AlphaZero made choices in chess, and learned from them. So did I get you right: it had a free-will because it is a necessity for this behavior according to you? Because mere "machines" can't make decisions, and can't learn from consequences.
> AlphaZero made choices in chess, and learned from them. So did I get you right: it had a free-will because it is a necessity for this behavior according to you?
That's domain-specific learning, not general learning. If you could then take AlphaZero out for coffee to talk about a match and why it made certain choices, I'm fairly certain you'd be less confident that it wouldn't qualify.
> Because mere "machines" can't make decisions, and can't learn from consequences.
Am I getting you right? If Alpha Go was able to hold a conversation you'd assume it has a free will? Even if you know it's a program on a deterministic computer?
Or do you say it's impossible to make such a program on deterministic computer, and will never be possible, no matter how far IT develops?
If a computer is able to hold a conversation about any topic, was able to understand and learn from its choices and explain its thought process leading up to a choice, then yes, it has free will.

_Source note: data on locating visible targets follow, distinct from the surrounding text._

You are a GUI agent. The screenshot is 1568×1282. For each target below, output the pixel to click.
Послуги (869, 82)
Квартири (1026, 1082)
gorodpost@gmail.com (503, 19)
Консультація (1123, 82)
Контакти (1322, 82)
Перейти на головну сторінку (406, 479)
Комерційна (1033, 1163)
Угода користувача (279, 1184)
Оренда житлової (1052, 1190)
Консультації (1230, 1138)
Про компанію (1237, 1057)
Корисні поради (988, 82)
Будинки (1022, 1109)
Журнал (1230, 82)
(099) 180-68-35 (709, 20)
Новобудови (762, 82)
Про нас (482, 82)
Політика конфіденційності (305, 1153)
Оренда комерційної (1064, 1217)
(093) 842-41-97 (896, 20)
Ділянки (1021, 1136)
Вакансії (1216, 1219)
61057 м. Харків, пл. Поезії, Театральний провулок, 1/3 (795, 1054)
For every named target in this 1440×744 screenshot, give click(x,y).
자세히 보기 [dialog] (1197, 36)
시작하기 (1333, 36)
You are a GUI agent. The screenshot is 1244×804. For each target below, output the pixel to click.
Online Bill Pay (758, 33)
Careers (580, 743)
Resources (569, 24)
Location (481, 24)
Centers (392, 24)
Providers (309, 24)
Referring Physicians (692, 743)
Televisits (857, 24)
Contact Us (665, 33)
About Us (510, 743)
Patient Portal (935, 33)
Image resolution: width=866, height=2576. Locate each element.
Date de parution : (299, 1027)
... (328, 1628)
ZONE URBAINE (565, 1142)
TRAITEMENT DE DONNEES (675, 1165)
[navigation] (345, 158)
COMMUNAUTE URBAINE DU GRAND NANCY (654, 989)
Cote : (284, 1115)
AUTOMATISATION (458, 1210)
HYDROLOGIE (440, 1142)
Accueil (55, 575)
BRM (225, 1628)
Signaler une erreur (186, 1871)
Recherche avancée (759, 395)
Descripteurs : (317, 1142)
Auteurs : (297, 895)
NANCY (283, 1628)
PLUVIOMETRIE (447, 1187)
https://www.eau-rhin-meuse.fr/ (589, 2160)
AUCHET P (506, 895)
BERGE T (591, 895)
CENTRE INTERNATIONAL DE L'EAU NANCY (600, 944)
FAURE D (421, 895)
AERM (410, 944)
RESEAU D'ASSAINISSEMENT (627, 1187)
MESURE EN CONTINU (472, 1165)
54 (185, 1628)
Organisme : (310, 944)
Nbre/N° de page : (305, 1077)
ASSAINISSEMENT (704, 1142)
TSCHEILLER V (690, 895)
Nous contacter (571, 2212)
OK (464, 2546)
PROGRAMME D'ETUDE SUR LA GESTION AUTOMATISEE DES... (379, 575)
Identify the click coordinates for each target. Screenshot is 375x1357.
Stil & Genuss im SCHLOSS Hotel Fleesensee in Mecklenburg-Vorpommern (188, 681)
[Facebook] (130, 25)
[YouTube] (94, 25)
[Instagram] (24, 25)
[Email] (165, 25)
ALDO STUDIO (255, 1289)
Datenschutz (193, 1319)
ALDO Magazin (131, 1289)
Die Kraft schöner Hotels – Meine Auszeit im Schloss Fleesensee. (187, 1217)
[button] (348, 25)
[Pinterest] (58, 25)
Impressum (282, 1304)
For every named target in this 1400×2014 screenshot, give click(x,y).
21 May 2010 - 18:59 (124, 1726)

I have no doubt whatsoever that computer programs could have free will, even deterministic ones. The qualities that are relevant for free will simply have nothing to do with determinism.
You seem to define free will in a very strange way. It seems to me the words you are defining is consciousness and intelligence, and not free will?
If I predict what you will ask and record the responses on a tape perfectly timed to your future questions, and then press play and leave it playing as you are asking questions - does this tape player have a free will? It seems to learn because it answers as if it learnt.
> You seem to define free will in a very strange way.
Rather, you are coming into this debate with certain assumptions about what "free will" means or what properties it must have. Most such assumptions have been invalidated over the past few centuries. The whole debate over free will is about defining what it means and what properties it has.
My position is that of Compatibilism, which is the same as that held by most philosophers on this question. It's "strange" only in the sense that people sometimes find it surprising that free will can be compatible with determinism.
> If I predict what you will ask and record the responses on a tape perfectly timed to your future questions, and then press play and leave it playing as you are asking questions - does this tape player have a free will? It seems to learn because it answers as if it learnt.
"Seems to" is not the same as "did". Also pointing out a bizarre outcome by assuming an impossible precondition, ie. predicting everything I will ask, is not a compelling argument.